There are also other hidden truths that we seldom speak of. There is power and greed. In a cutthroat (surgical pun intended) society, where power corrupts and absolute power corrupts completely, no doctor will let go of his/her patients. This being said, I like to believe that there still exist doctors of nobility and grace between us, who practice medicine not as a means to an end but as a divine rendition of their life’s primary purpose and duty. At the bottom of my heart, I know these doctors exist and walk amongst us, and one must never lose faith in humanity at the cost of the general plethora; I know I’m too young to be jaded so early on in my clinical and surgical endeavours.

 

We all make mistakes. As surgeons, we learn more from our mistakes than from our successes. Mistakes can be errors of clinical judgment or pure carelessness.
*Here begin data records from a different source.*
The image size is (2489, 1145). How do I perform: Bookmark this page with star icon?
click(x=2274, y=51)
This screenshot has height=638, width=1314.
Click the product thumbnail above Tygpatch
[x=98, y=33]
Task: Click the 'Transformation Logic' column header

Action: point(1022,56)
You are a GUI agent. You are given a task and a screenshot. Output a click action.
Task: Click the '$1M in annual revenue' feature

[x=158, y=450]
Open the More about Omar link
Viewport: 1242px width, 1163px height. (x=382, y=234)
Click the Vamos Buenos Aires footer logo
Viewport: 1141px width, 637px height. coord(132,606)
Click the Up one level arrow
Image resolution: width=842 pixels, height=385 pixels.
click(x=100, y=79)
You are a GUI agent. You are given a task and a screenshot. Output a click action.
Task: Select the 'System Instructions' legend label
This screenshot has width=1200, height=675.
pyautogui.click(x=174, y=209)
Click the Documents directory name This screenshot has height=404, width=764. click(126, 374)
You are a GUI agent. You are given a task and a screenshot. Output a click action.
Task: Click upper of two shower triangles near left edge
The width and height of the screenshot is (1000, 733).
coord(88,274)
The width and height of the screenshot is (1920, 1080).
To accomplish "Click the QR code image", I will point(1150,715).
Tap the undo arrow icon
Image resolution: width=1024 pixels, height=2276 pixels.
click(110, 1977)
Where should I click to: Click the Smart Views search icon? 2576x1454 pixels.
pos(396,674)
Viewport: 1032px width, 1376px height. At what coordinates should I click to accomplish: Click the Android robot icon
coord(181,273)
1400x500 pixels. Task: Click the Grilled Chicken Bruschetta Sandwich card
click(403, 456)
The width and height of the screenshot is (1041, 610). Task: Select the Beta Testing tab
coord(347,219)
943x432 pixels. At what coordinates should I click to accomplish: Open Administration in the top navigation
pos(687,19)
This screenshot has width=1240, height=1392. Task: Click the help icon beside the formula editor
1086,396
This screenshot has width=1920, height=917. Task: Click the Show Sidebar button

Brain surgery is slow and dangerous, and removing a tumour is like defusing a bomb; the only difference is, here, the bomb is at risk and not the diffuser. “Often, surgeons look through a microscope and use long-handled, fine-tipped instruments to pull the tumour away from the brain before removing it with a sucker. A quarter of the body’s blood courses through the brain’s veins and arteries, and if one of them tears during the surgery, it may result in bleeding and/or a stroke. It’s also quite possible to remove important parts of the brain by accident, because brain tissue and tumour tissue look pretty much the same. Unlike the rest of the body, the brain and the spinal cord rarely heal; if a neurosurgeon makes a mistake, the damage is often permanent,” explains Dr. Marsh.

 

The next time you visit a surgeon, do consider the psychological realities he/she is dealing with. Medicine is built on mistakes, because doctors, like the rest of us, learn by making blunders. The French surgeon René Leriche said, “Every surgeon carries about him a little cemetery, in which from time to time he goes to pray, a cemetery of bitterness and regret, of which he seeks the reason for certain of his failures.” Or in the words of Dr. Marsh, we all struggle to find the balance between “hope and reality,” “optimism and realism,” “detachment and compassion.”

 

Like Hippocrates once said, “Life is short, and Art long; opportunity fleeting, experience misleading and decision difficult. It is the duty of the physician not only to provide what he himself must do, but to enable the patient, the attendants and the external circumstances to do their part as well.”

 

And that’s true for everyone, not just surgeons.